Source document -
════════════════

44. Apart from this preliminary objection, we are of opinion that the argument has no force on merits as well. The letter written by the petitioner on the 27th March, 1.965, was not the basis of charge against him. The charge related to Annexure-3, that is, the letter written by the petitioner to Smt. Savitri Shyam. In the letter dated the 27th March, 1965, the petitioner had reasserted in a stronger form what he had already written in Annexure 3. It was, therefore, taken into consideration by the Committee merely in the matter of the assessment of the punishment to be recommend ed in respect of the petitioner. It cannot, therefore, be said that the petitioner was entitled to a further opportunity to enable him to explain the said letter. It may further be noted that the petitioner had also addressed a letter to the House subsequently for a reconsideration of the matter, and it was open to him to make any representation that he wanted to make in this connection in the said letter. For the above reasons, we are of opinion that the plea of the petitioner based on a contravention of the principles of natural justice cannot stand and must be rejected.

45. The fifth and the last argument advanced by the learned Counsel for the petitioner was that mere writing of a letter like Annexure 3 would not be tantamount to a breach of privileges of a member of the House The argument of the learned Counsel for the petitioner was that in his letter An. 3 he had merely answered the charges brought against him by Smt. Savitri Shyam, and had stated that his workers would stage a hunger strike to establish the truth of his case. On the other hand, on behalf of the State it was argued that the petitioner did not stop there but were further. Our attention was drawn to the opening portion of the letter in which it was stated that the charges levelled against the petitioner by Smt. Savitri Shyam were false. In the body of the letter also the charges were characterised as baseless. It was further stated that this conduct did not befit the dignity of a respectable legislator. In the end the writer had called upon the lady member to contradict the statements made by her in the House, and to ask for pardon through newspapers, and had threatened that, if she did not do it, the writer would distribute copies of his letter to the Hon'ble members of the Vidhan Parishad.

════════════════

Supplied data -
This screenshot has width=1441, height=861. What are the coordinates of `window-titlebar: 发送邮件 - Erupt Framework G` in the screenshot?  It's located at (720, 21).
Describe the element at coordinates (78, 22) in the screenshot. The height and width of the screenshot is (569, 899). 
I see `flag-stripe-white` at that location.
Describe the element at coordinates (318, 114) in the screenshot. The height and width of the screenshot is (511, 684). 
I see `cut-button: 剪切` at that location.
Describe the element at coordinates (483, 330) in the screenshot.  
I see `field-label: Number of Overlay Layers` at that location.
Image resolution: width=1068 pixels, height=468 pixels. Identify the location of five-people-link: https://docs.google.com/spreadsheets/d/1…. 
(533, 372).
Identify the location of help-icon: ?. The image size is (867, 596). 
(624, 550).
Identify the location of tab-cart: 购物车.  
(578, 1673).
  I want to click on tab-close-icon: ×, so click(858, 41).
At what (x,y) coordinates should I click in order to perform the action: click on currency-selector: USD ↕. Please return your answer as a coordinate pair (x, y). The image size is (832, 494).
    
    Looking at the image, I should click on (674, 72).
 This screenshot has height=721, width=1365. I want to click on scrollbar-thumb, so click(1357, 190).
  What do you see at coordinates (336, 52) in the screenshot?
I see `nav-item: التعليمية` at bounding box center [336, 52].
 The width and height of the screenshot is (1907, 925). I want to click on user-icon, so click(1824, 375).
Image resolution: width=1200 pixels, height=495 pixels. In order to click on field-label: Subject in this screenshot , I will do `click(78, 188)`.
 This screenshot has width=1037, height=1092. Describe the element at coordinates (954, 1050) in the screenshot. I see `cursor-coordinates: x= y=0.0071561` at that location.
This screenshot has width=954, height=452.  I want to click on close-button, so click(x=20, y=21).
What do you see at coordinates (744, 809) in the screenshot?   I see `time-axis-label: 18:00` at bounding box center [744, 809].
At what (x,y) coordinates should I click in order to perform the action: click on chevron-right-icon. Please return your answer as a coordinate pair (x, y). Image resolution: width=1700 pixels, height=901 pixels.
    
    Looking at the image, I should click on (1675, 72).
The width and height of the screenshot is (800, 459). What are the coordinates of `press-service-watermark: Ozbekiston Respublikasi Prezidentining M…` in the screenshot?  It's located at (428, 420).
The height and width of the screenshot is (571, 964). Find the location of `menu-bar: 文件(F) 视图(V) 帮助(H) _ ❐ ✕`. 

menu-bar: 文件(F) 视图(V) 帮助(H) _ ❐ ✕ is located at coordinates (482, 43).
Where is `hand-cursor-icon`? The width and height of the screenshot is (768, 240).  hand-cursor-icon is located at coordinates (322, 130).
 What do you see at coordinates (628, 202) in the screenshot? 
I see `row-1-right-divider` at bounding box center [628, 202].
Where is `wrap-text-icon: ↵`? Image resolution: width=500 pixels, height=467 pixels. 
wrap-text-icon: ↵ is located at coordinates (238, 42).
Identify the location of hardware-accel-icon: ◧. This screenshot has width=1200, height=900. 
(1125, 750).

════════════════

Problems to work on -
(1) In the court excerpt, what did the letter's writer threaten to do if the lady member did not contradict her statements and ask for pardon?
(2) In the rows, change "chevron-right-icon" to "chevron-left-icon" in the lines from the line with "What do you see at coordinates (744, 809)" up to and including the line with "Looking at the image, I should click on (1675, 72).". Return only those lines.

Answers to the tasks -
(1) He threatened to distribute copies of his letter to the Hon'ble members of the Vidhan Parishad.

(2)
What do you see at coordinates (744, 809) in the screenshot?   I see `time-axis-label: 18:00` at bounding box center [744, 809].
At what (x,y) coordinates should I click in order to perform the action: click on chevron-left-icon. Please return your answer as a coordinate pair (x, y). Image resolution: width=1700 pixels, height=901 pixels.
    
    Looking at the image, I should click on (1675, 72).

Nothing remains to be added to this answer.